## Exercise data
□ □ □ □ □ □ □

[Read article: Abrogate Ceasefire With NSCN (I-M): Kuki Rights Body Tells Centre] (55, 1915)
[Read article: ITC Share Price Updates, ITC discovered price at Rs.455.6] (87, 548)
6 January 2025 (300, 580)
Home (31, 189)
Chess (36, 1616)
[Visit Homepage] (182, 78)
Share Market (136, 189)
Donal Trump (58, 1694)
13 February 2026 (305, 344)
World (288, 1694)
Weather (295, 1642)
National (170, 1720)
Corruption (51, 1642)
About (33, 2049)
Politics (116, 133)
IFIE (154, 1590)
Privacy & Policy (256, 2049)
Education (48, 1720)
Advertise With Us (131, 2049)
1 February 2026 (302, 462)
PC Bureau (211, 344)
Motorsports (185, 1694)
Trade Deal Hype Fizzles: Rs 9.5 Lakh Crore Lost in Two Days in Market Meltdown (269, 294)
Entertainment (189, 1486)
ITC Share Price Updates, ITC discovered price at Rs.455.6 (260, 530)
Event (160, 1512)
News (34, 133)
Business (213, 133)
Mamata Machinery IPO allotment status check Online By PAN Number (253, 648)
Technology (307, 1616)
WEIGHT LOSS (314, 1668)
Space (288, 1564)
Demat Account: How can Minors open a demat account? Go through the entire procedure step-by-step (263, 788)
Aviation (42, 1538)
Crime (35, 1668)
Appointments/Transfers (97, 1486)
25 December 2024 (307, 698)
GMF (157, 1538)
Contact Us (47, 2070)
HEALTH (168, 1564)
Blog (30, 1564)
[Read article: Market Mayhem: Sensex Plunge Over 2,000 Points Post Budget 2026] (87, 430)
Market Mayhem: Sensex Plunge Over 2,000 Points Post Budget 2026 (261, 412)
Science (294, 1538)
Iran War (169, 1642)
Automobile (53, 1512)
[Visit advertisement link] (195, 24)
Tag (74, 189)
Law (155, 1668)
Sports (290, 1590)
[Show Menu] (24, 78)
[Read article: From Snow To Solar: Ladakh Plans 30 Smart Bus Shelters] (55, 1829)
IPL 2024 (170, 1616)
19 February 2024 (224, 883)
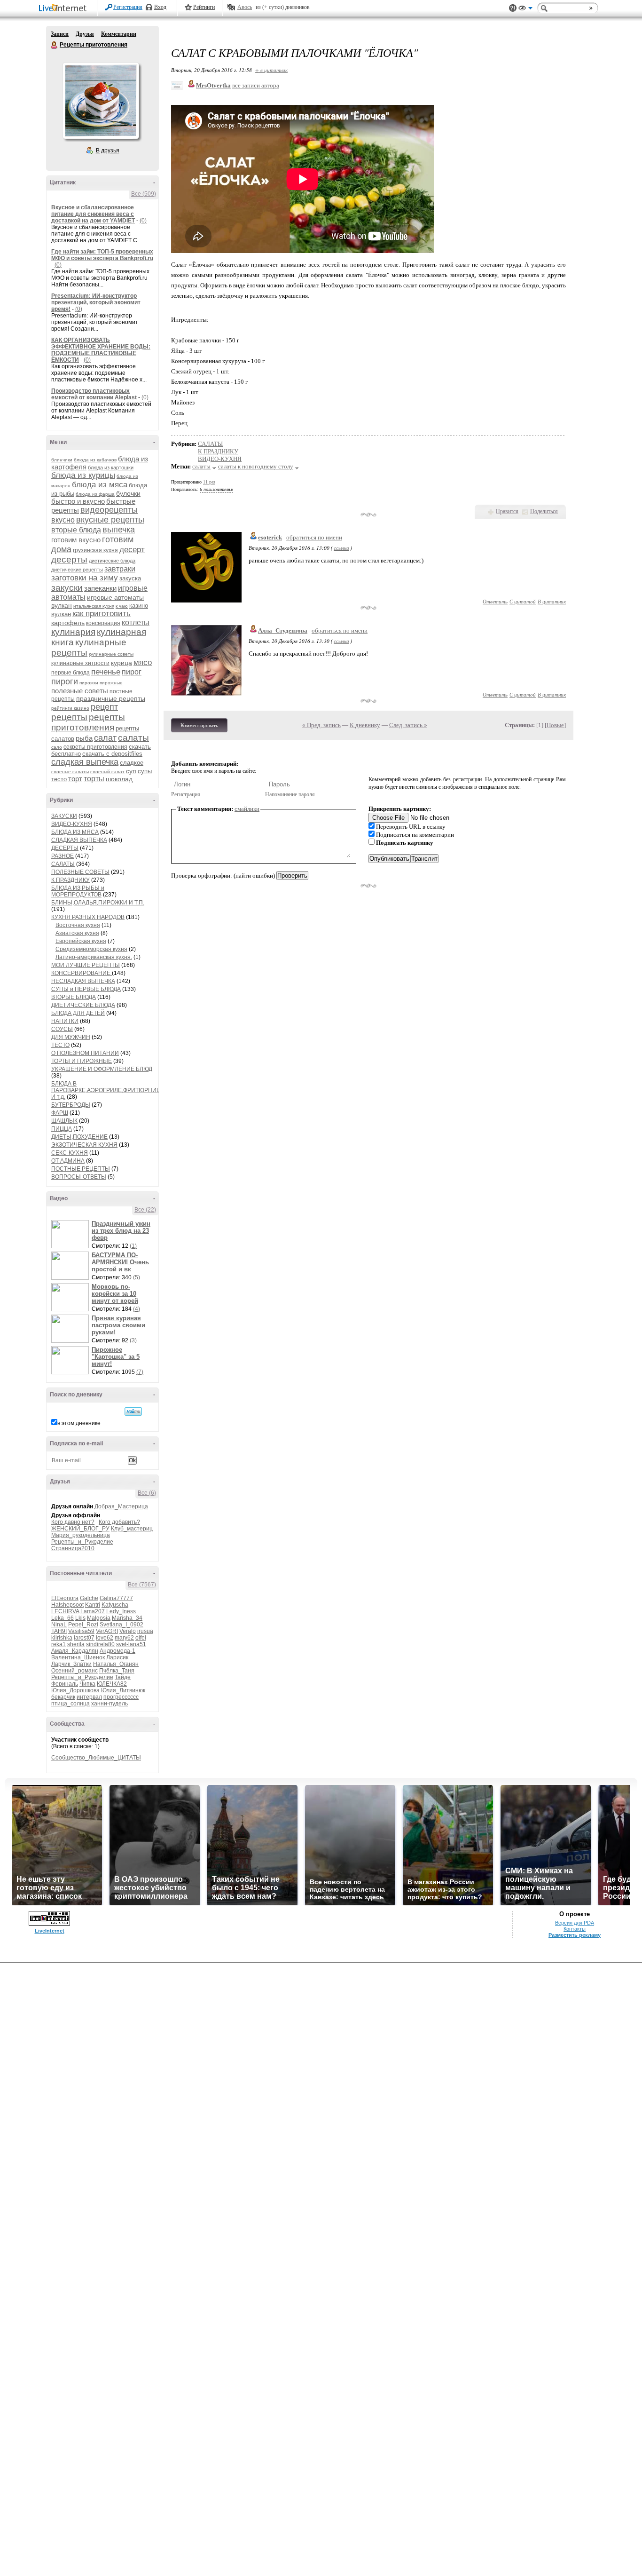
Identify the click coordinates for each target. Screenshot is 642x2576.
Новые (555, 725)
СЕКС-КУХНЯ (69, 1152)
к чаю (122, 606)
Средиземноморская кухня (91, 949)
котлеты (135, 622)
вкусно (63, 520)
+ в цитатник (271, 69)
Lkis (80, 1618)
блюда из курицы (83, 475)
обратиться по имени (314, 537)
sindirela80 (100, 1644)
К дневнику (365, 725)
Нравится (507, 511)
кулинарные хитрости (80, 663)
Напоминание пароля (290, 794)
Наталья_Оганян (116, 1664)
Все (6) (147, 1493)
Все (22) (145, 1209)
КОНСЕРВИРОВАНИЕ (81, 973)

□ □ □ □ □ □ □

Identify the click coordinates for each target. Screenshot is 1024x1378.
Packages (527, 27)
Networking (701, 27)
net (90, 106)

□ □ □ □ □ □ □

## Your objective
Taking the entries above, write out exactly each line from the one holding "[Read article: Abrogate" to the one holding "Blog (30, 1564)", both included, and stop there.

## Your solution
[Read article: Abrogate Ceasefire With NSCN (I-M): Kuki Rights Body Tells Centre] (55, 1915)
[Read article: ITC Share Price Updates, ITC discovered price at Rs.455.6] (87, 548)
6 January 2025 (300, 580)
Home (31, 189)
Chess (36, 1616)
[Visit Homepage] (182, 78)
Share Market (136, 189)
Donal Trump (58, 1694)
13 February 2026 (305, 344)
World (288, 1694)
Weather (295, 1642)
National (170, 1720)
Corruption (51, 1642)
About (33, 2049)
Politics (116, 133)
IFIE (154, 1590)
Privacy & Policy (256, 2049)
Education (48, 1720)
Advertise With Us (131, 2049)
1 February 2026 (302, 462)
PC Bureau (211, 344)
Motorsports (185, 1694)
Trade Deal Hype Fizzles: Rs 9.5 Lakh Crore Lost in Two Days in Market Meltdown (269, 294)
Entertainment (189, 1486)
ITC Share Price Updates, ITC discovered price at Rs.455.6 (260, 530)
Event (160, 1512)
News (34, 133)
Business (213, 133)
Mamata Machinery IPO allotment status check Online By PAN Number (253, 648)
Technology (307, 1616)
WEIGHT LOSS (314, 1668)
Space (288, 1564)
Demat Account: How can Minors open a demat account? Go through the entire procedure step-by-step (263, 788)
Aviation (42, 1538)
Crime (35, 1668)
Appointments/Transfers (97, 1486)
25 December 2024 (307, 698)
GMF (157, 1538)
Contact Us (47, 2070)
HEALTH (168, 1564)
Blog (30, 1564)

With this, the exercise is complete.